=== ACTIVITY ===
In the news article on county health rankings below, copy the passage starting with "BY JOE POTENTE" and going on through "and binge drinking.", replacing "smokers" with "tobacco users".

Kenosha News
Sunday, February 21, 2010

County continues to score poorly in state health rankings

BY JOE POTENTE
jpotente@kenoshanews.com

Kenosha County continues to score dismally in a statewide ranking of health outcomes and factors.

An annual report from the UW Population Health Institute and the Robert Wood Johnson Foundation, issued this week, placed Kenosha 60th out of the state’s 72 counties in health outcomes and 63rd in the factors that cause them.

Those rankings are virtually unchanged over the last several years.

“You’re not going to see much change in a year,” said Gary Brown, executive director of Kenosha Area Family and Aging Services Inc. “We still have a lot of smokers; we have some of the worst air in Wisconsin.”

Among the lowlights of the county’s latest results:

— A 59th-place ranking in health behaviors such as smoking, obesity and binge drinking.

— A second-to-last ranking on physical environment measures, including air quality, access to healthy foods and density of liquor stores.

— A 64th-place ranking in morbidity, corresponding to measures of the rates of those in poor or fair health, low birth weights and poor physical and mental health days, as determined through telephone surveys.

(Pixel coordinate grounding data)
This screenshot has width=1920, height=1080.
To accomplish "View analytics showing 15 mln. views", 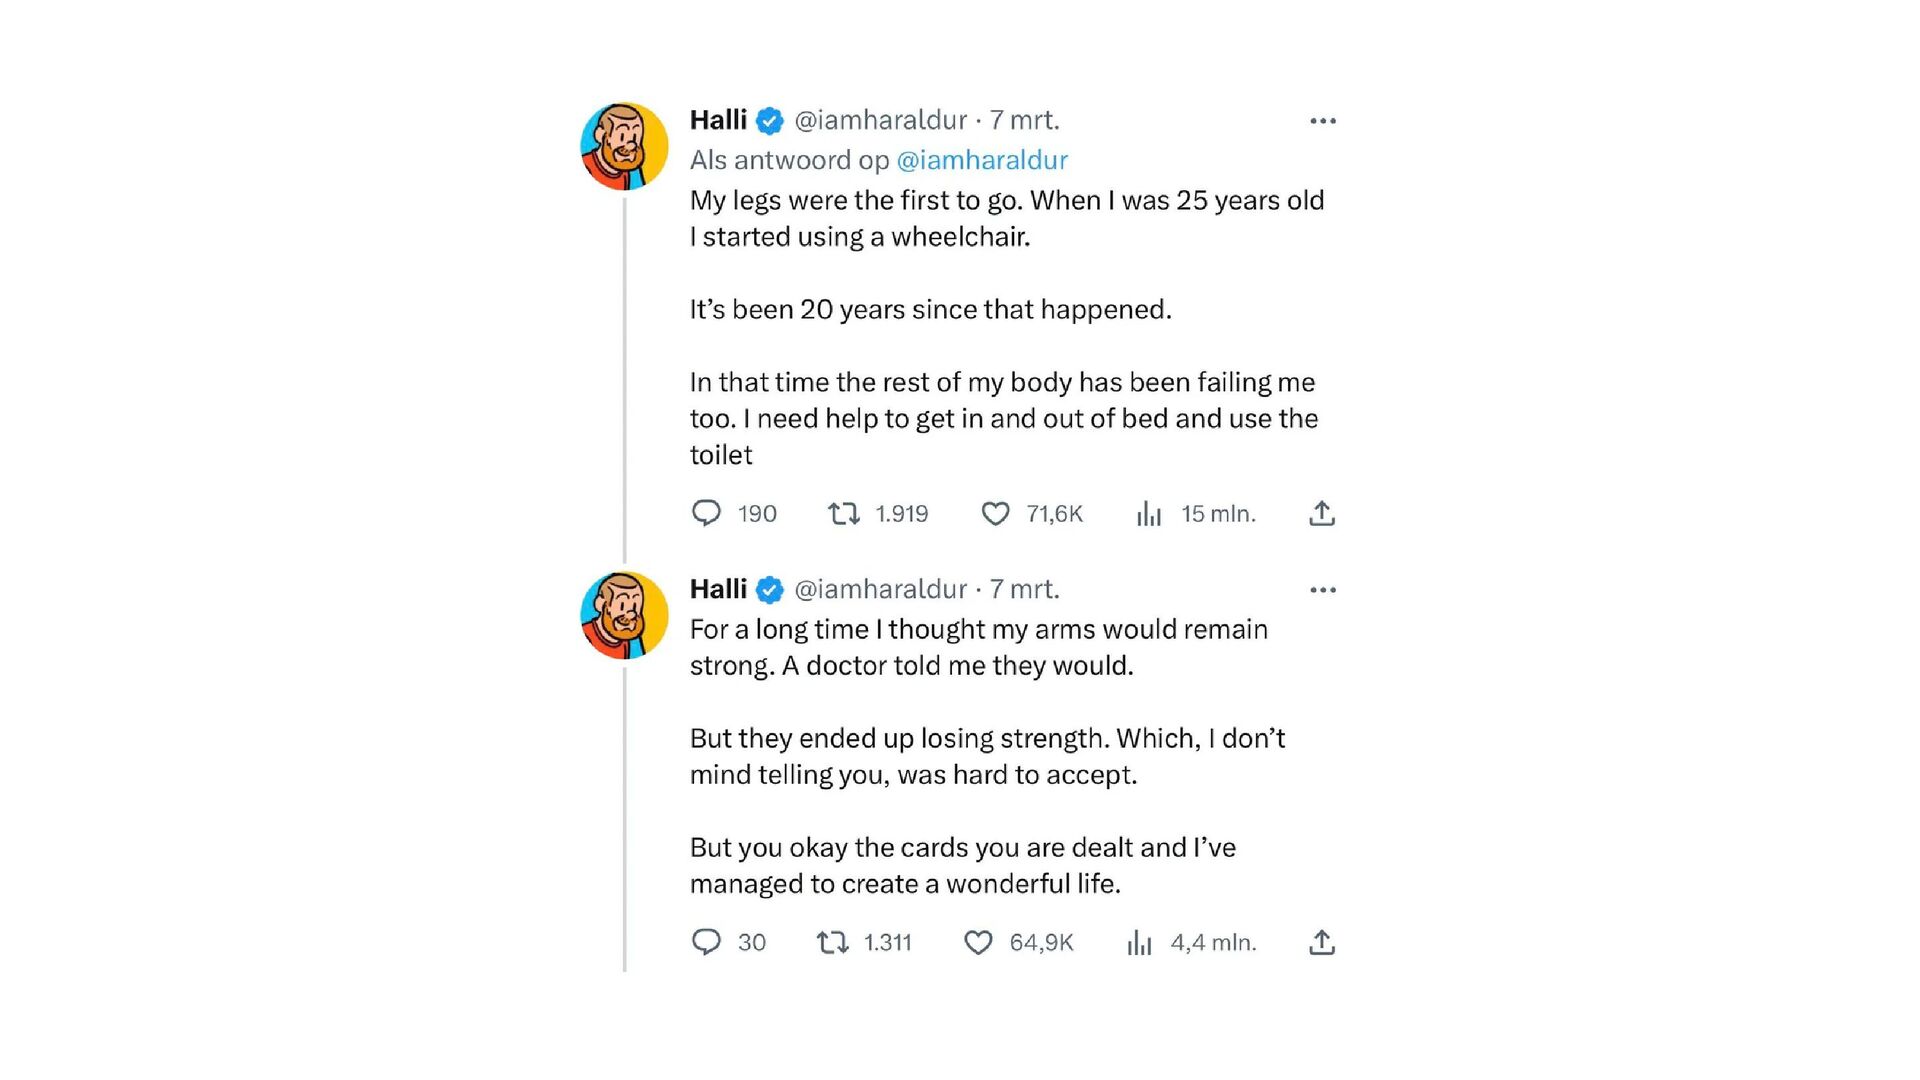I will point(1149,514).
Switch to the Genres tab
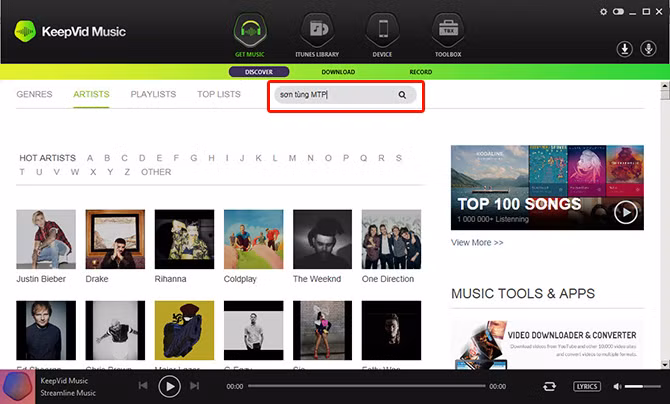This screenshot has width=670, height=404. pos(35,95)
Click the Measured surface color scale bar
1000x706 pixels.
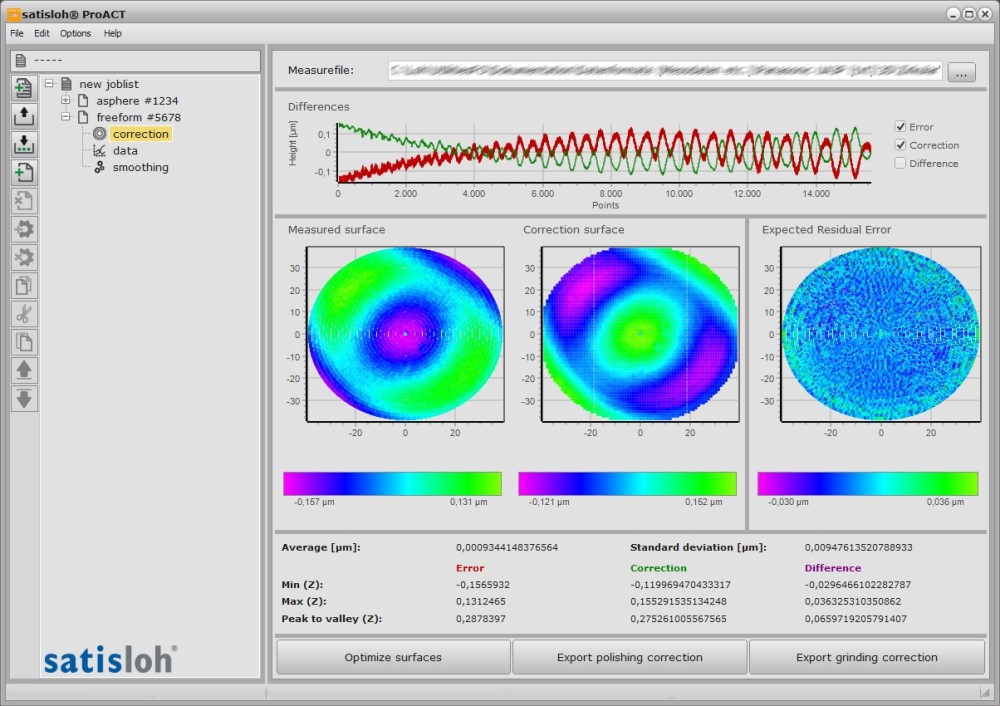pyautogui.click(x=392, y=482)
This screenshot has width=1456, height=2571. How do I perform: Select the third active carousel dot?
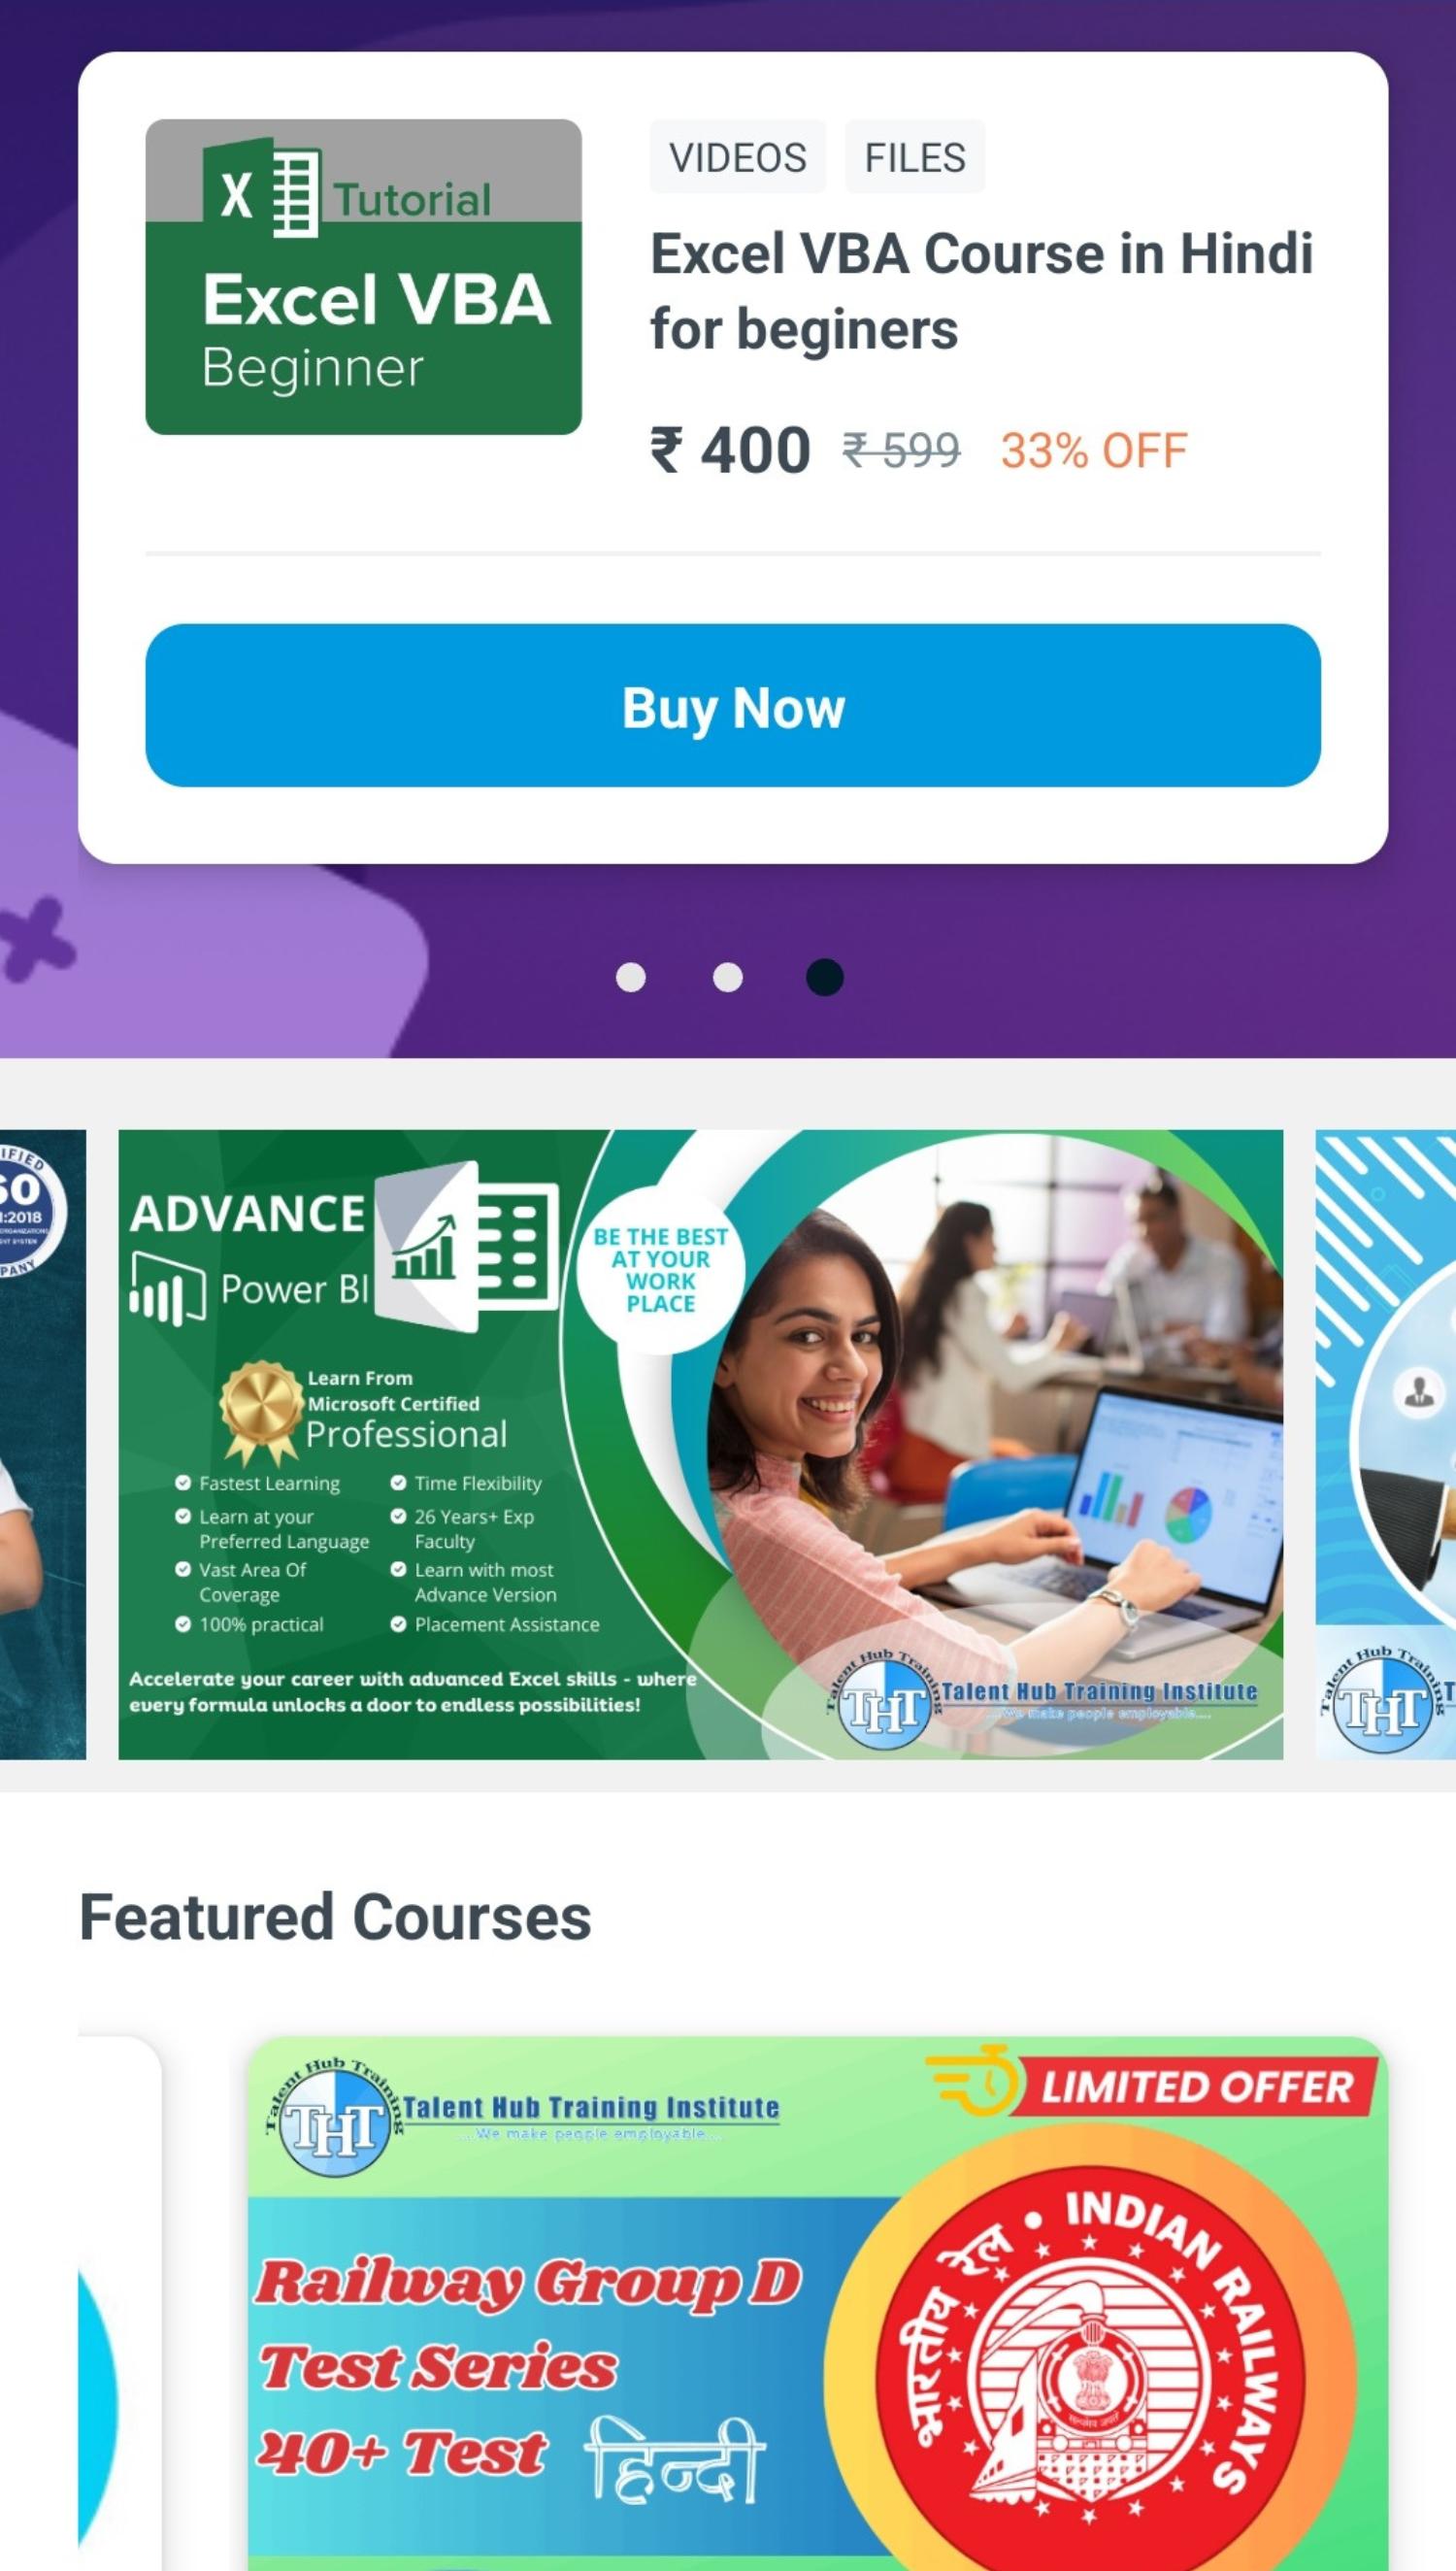pos(825,977)
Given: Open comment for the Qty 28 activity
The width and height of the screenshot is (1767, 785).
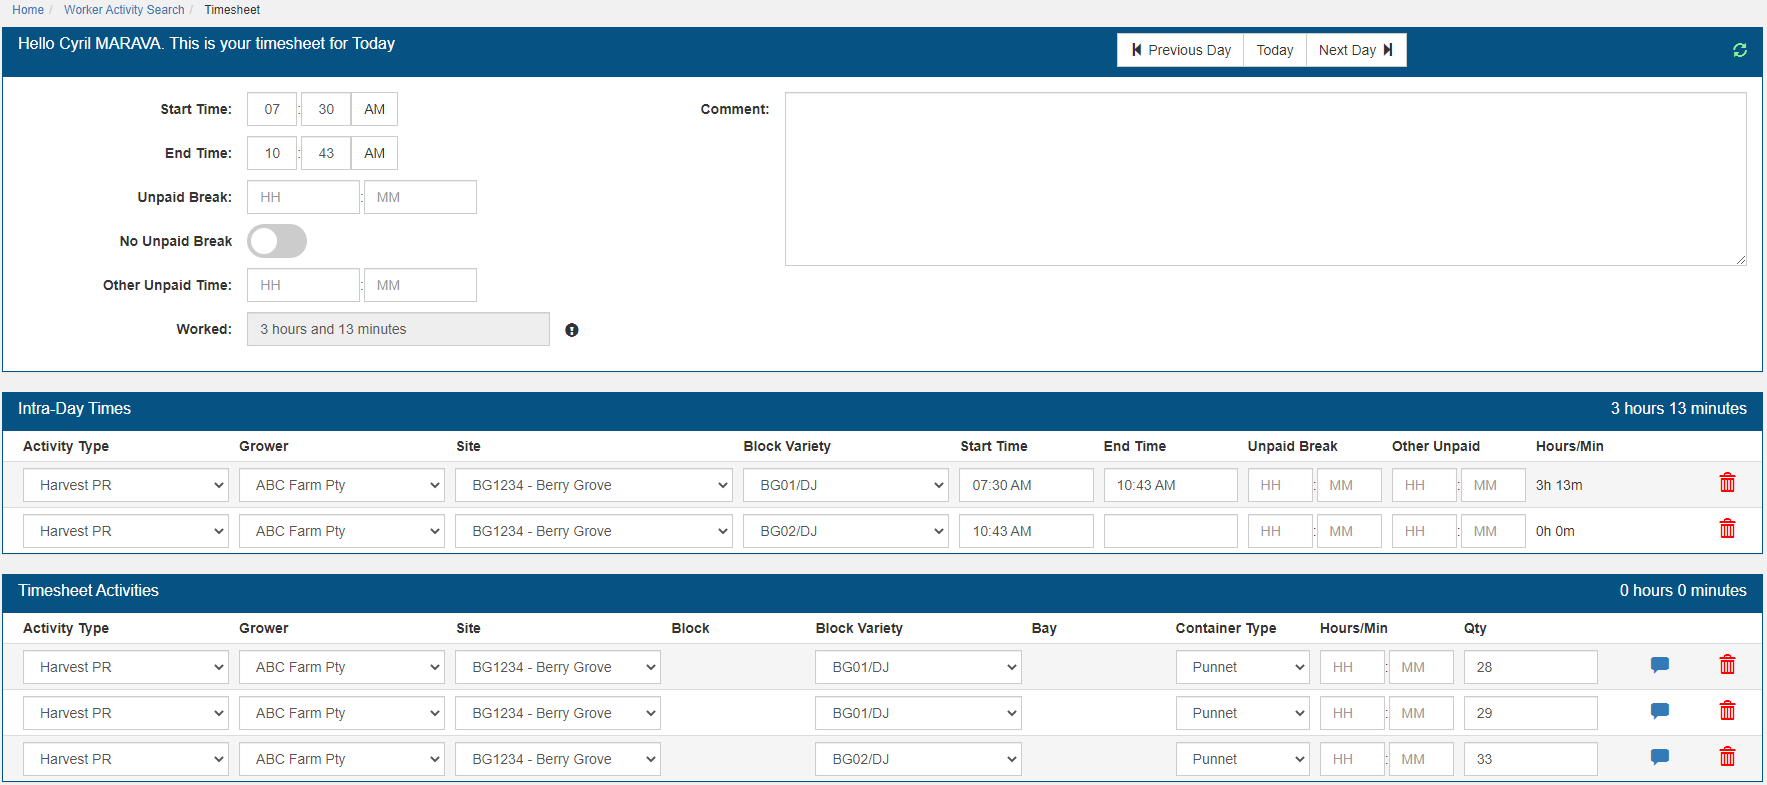Looking at the screenshot, I should [x=1659, y=665].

=== EXERCISE OUTPUT ===
BY JOE POTENTE
jpotente@kenoshanews.com

Kenosha County continues to score dismally in a statewide ranking of health outcomes and factors.

An annual report from the UW Population Health Institute and the Robert Wood Johnson Foundation, issued this week, placed Kenosha 60th out of the state’s 72 counties in health outcomes and 63rd in the factors that cause them.

Those rankings are virtually unchanged over the last several years.

“You’re not going to see much change in a year,” said Gary Brown, executive director of Kenosha Area Family and Aging Services Inc. “We still have a lot of tobacco users; we have some of the worst air in Wisconsin.”

Among the lowlights of the county’s latest results:

— A 59th-place ranking in health behaviors such as smoking, obesity and binge drinking.